Пахло сыростью старых сараев, падали на стол мотыльки с обожженными крыльями, я крепче прижимался к матери, чтобы было теплее, и смотрел, как протекает игра, пока не засыпал.

— Маля, твой, кажись, уснул, — говорили соседи, и меня кто-нибудь уносил домой.

Матери крупно повезло — она вышла замуж, когда мне было всего семь лет. Володя Козленко, по прозвищу Большой, мужик был видный, здоровый, красивый, важный. Ходил вразвалочку. Друзья его были спортсмены. Все во дворе говорили, что Томке повезло. Когда родилась сестра, жить в такой квартире стало невозможно, и родичи умудрились обменять её на благоустроенную двухкомнатную квартиру недалеко от аэропорта, в новом доме, построенном на горе над городским ипподромом. Быт значительно улучшился, и мне наняли учительницу по музыке. От родителя осталось отличное фортепиано, и мать хотела, чтобы я играть научился. Вот только я не хотел.

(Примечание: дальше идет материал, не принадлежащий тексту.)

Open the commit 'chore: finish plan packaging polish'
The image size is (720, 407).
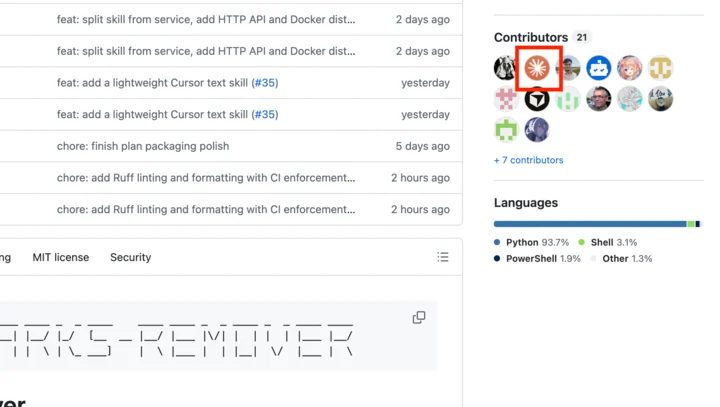pyautogui.click(x=143, y=146)
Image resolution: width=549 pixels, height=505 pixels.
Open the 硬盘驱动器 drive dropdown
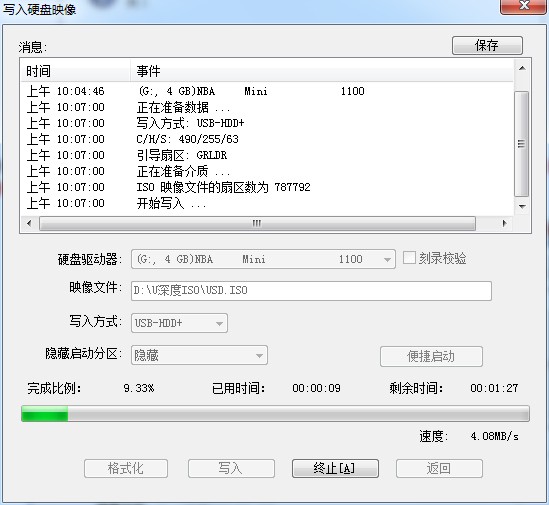263,259
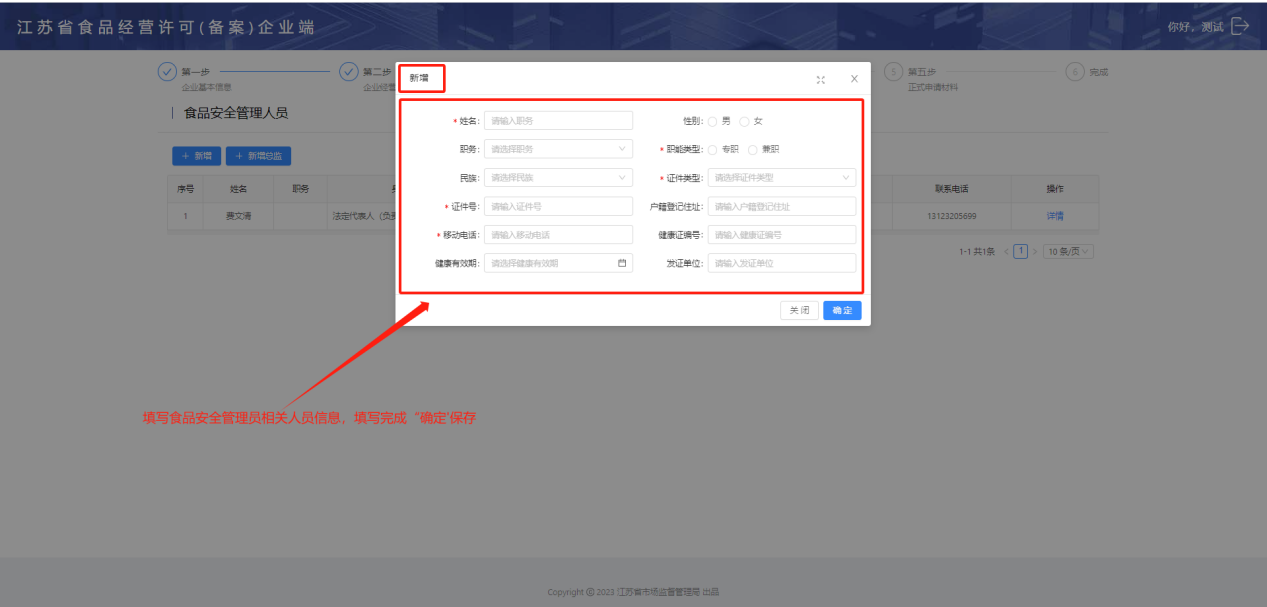Select the 女 gender radio button

tap(744, 121)
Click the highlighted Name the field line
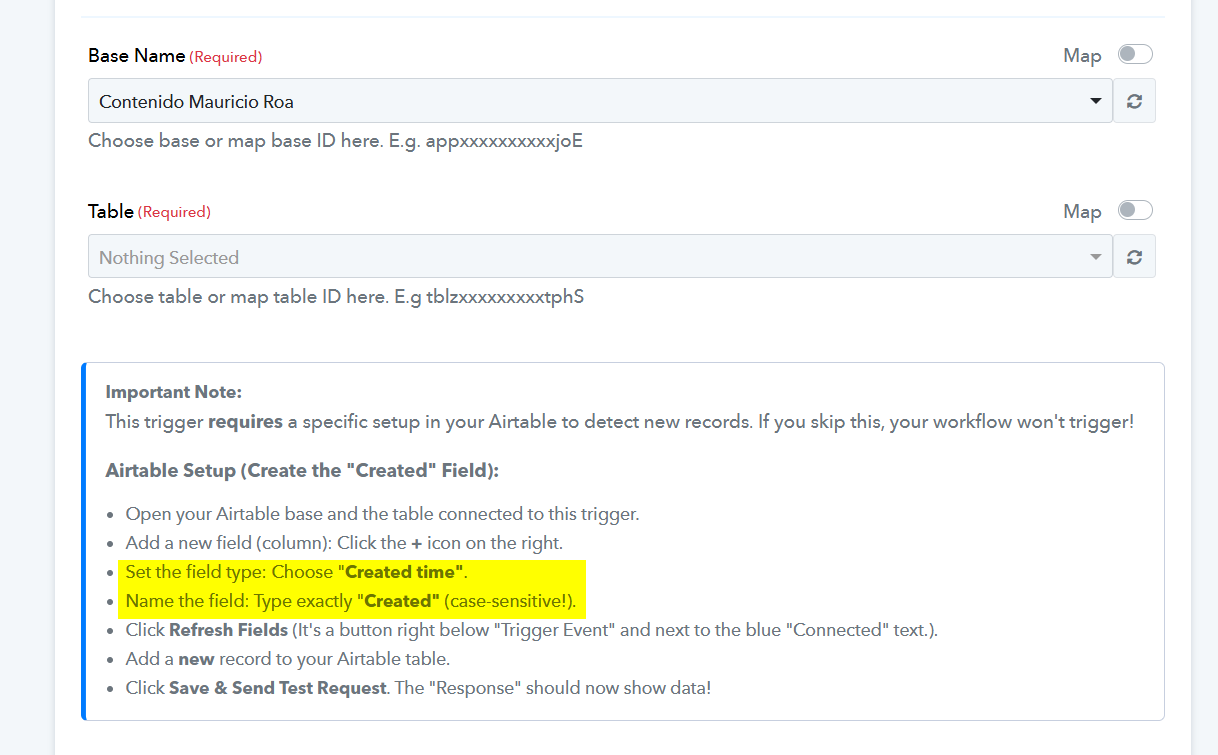 click(x=350, y=601)
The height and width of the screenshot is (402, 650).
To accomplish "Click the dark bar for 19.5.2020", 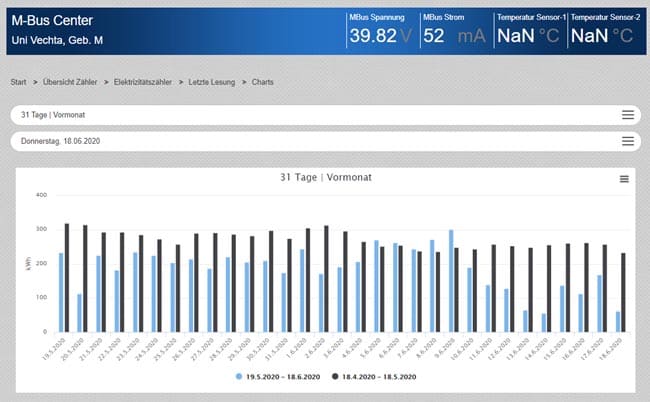I will 67,277.
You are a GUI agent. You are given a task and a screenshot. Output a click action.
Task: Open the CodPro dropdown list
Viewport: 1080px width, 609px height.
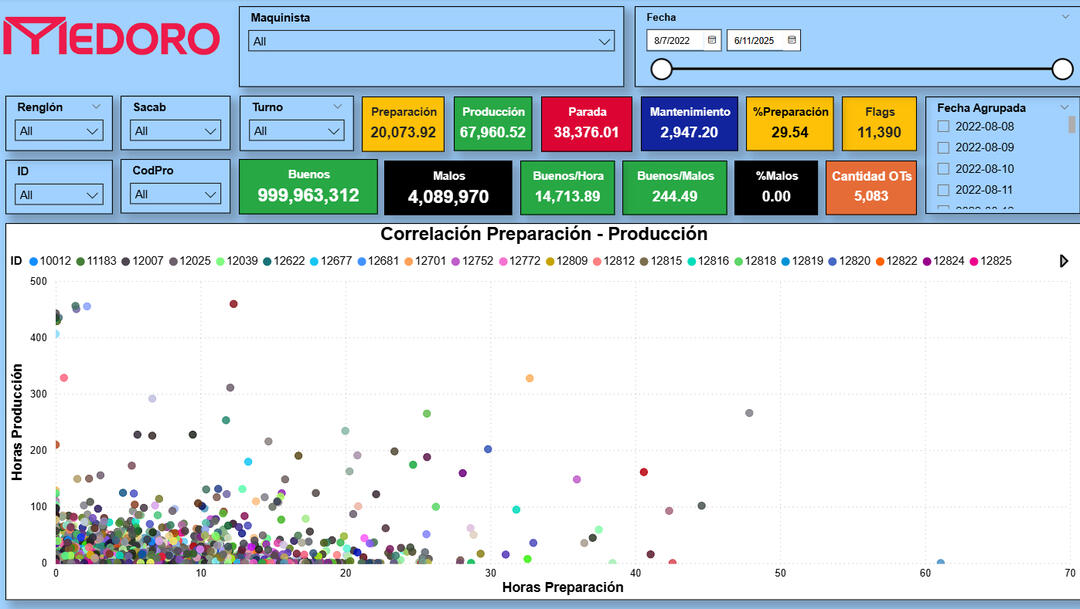(x=177, y=194)
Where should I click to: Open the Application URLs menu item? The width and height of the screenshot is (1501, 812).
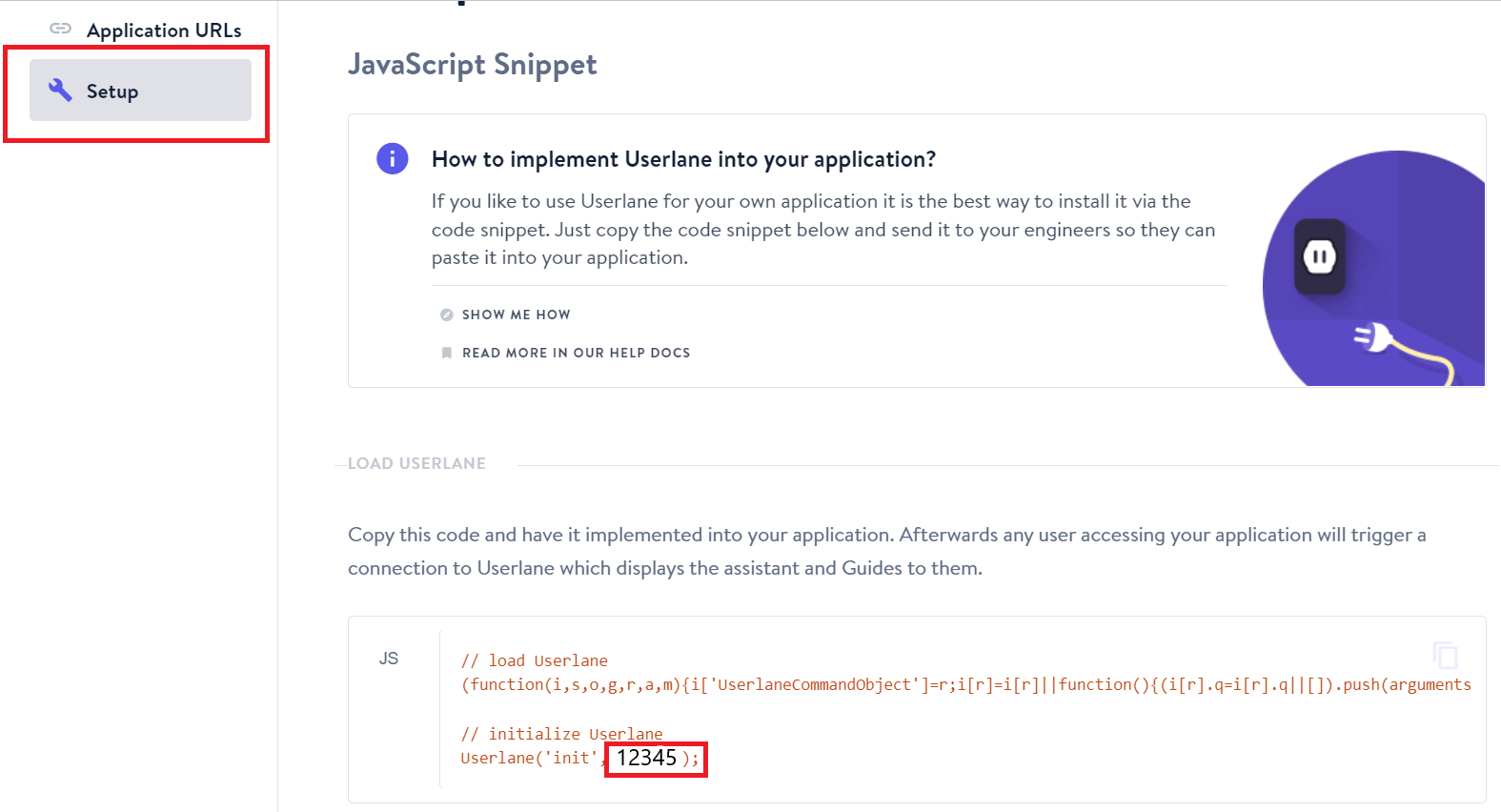click(163, 30)
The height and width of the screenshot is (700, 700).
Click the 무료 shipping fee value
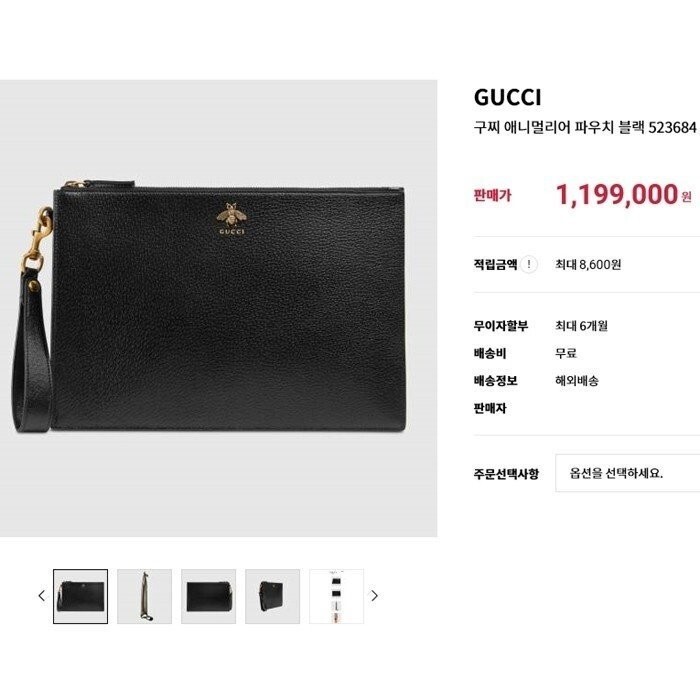click(566, 353)
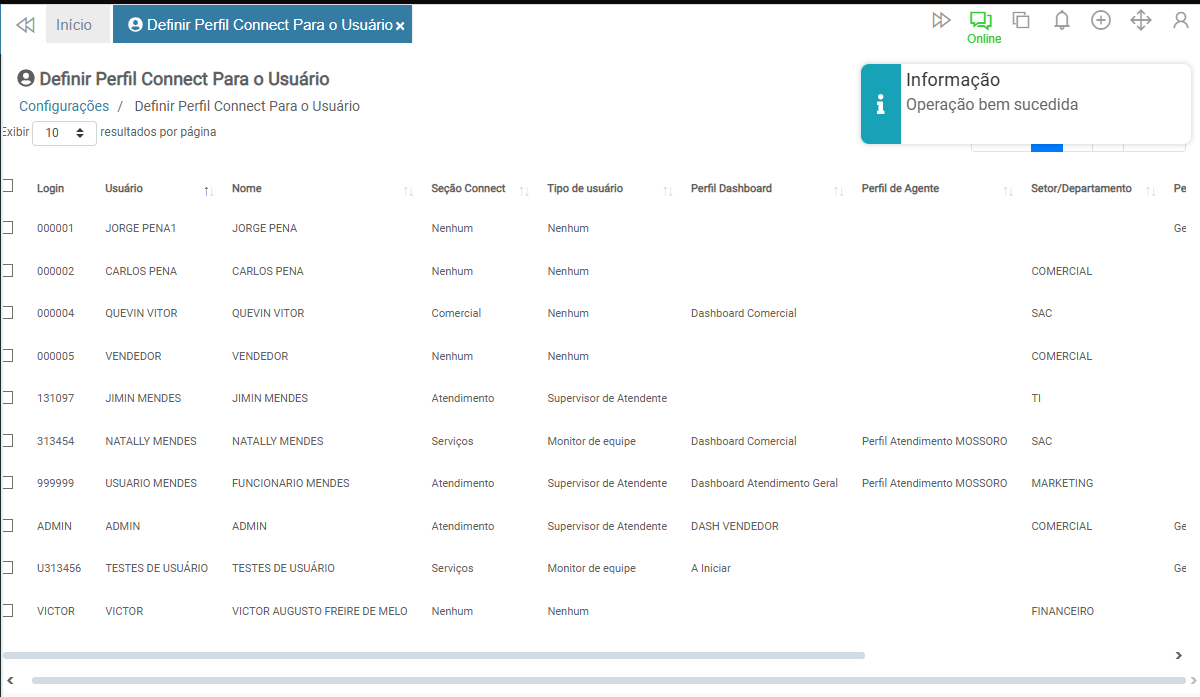This screenshot has width=1200, height=697.
Task: Click the Informação notification toast
Action: [x=1025, y=105]
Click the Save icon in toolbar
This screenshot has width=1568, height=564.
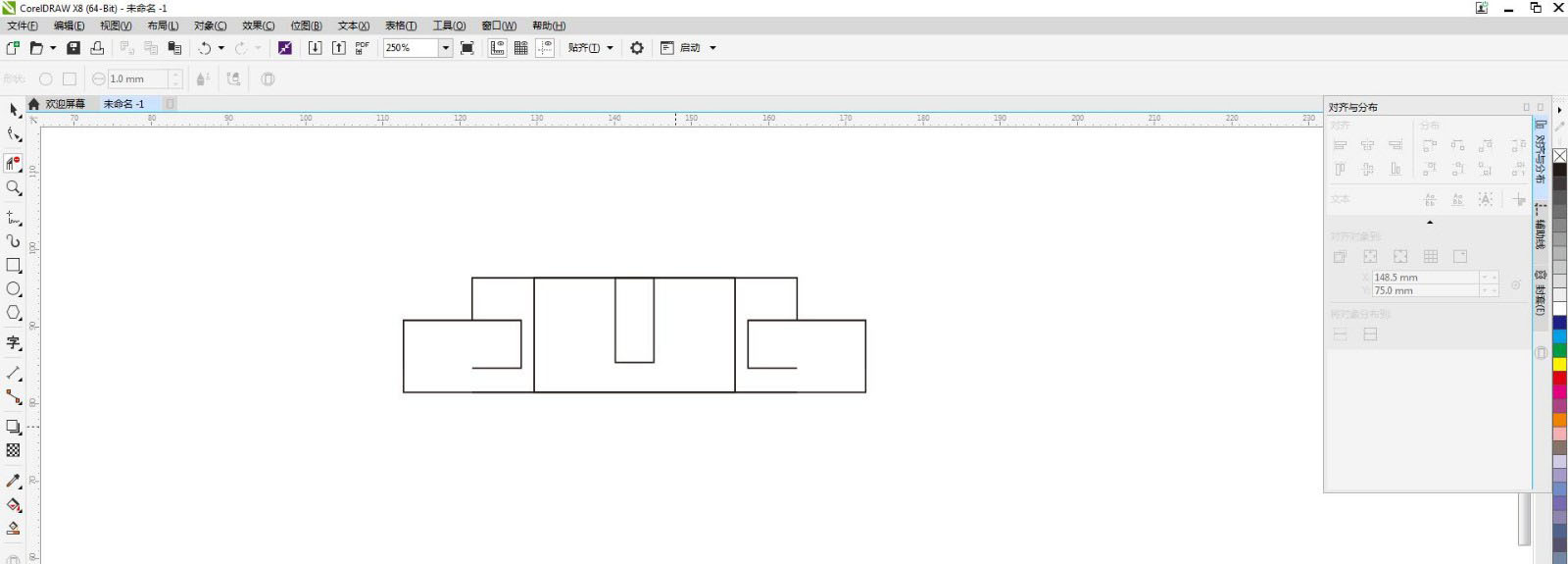click(74, 48)
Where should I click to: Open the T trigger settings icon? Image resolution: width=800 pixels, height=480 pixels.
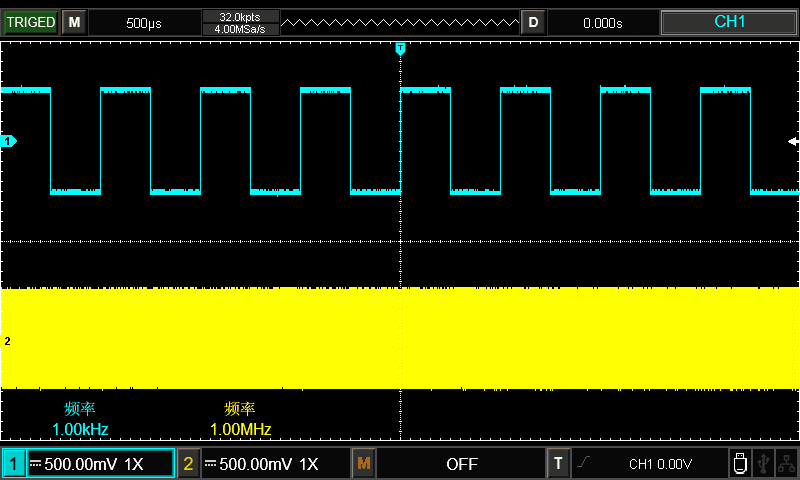(558, 464)
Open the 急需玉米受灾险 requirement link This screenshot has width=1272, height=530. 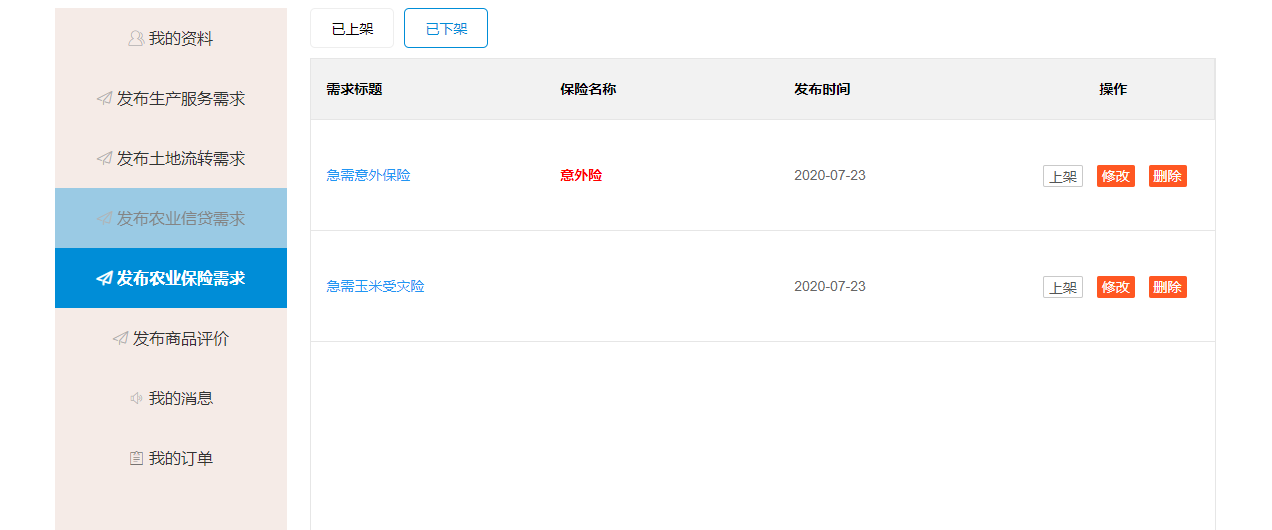pyautogui.click(x=375, y=287)
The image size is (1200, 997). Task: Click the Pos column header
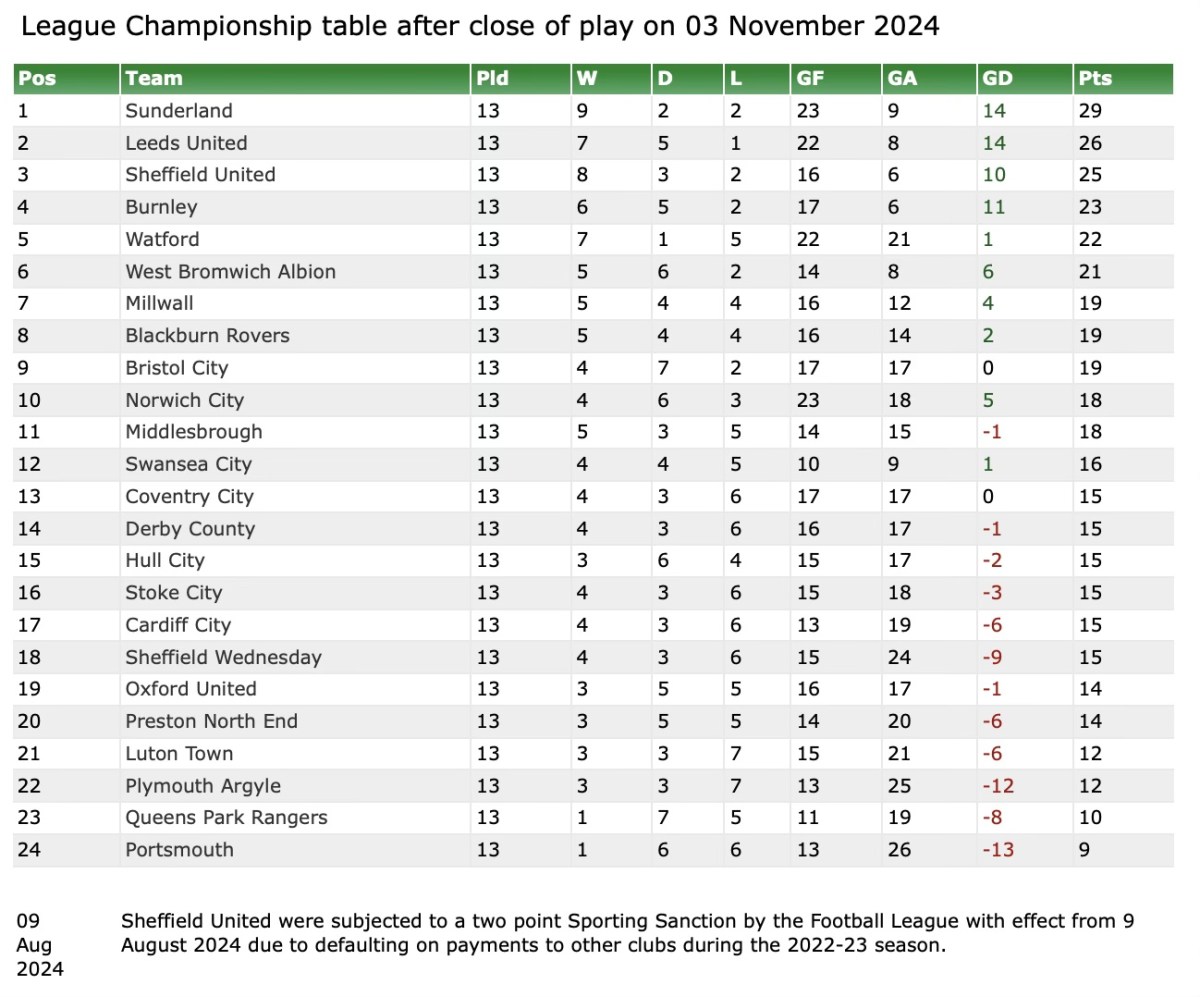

Самолеты шли на посадку прямо над нашим балконом, окна дребезжали, и глохли уши, а очкастая училка по музыке в это время долбилась в дверь, пытаясь достучаться до меня. Я делал вид, что не слышу, а когда с работы приходили предки, мне устраивали небольшие разборки с вопросом, за что они деньги платят? Четыре года они мучили меня с этим роялем, хоть я и просил их не платить. Так или иначе, но начальное музыкальное образование приклеилось само собой. Меня больше интересовали лошади, которых я видел из окна. Повезло мне — взяли в секцию верховой езды и кое-чему научили. Причем, совершенно бесплатно. Если бы мы не переехали, наверное, быть мне жокеем. Но мы переехали на Бульвар.

Дядя Саша Габасов, затаскивая на третий этаж пианино, проклял всех. Но квартира была хорошая, и пианино здесь прижилось. Друзья отчима боксеры, частенько навешали нас, и кое-кто из их жен играл на фортепиано еврейские мотивы и модные песни тех лет. Большой был евреем, соответственно: маца, анекдоты про евреев и «Семь сорок» были частью нашей жизни. Веселые у нас были гости, шутки понимали. Я, к примеру, приклею эпоксидной смолой рубль к полу в коридоре, а мамкины подружки — тетки в шиньонах, огромной комплекции, не успев раздеться, увидят рубль и автоматически наклоняются за ним, а когда поймут, что отколупнуть его невозможно, кряхтят, разгибаются и смеются, говорят, какой я выдумщик. Евреи, татары, хохлы, немного русских — «и все на наш редут; все промелькнули перед нами, все побывали тут» Они сами про себя истории смешные травят и подкалывают друг друга: «Вот татарин настырный!», «Вот ты Хая Абрамовна!», «Во чурка нерусский». Дружно они жили, и денежки у них всегда водились. Проблемы совместно решали. Чего-то там помышкуют — глядишь, проблема решена. Во как! И всё бы ничего, однако, отчим, однажды сделал непростительную ошибку — взялся воспитывать меня ремнём.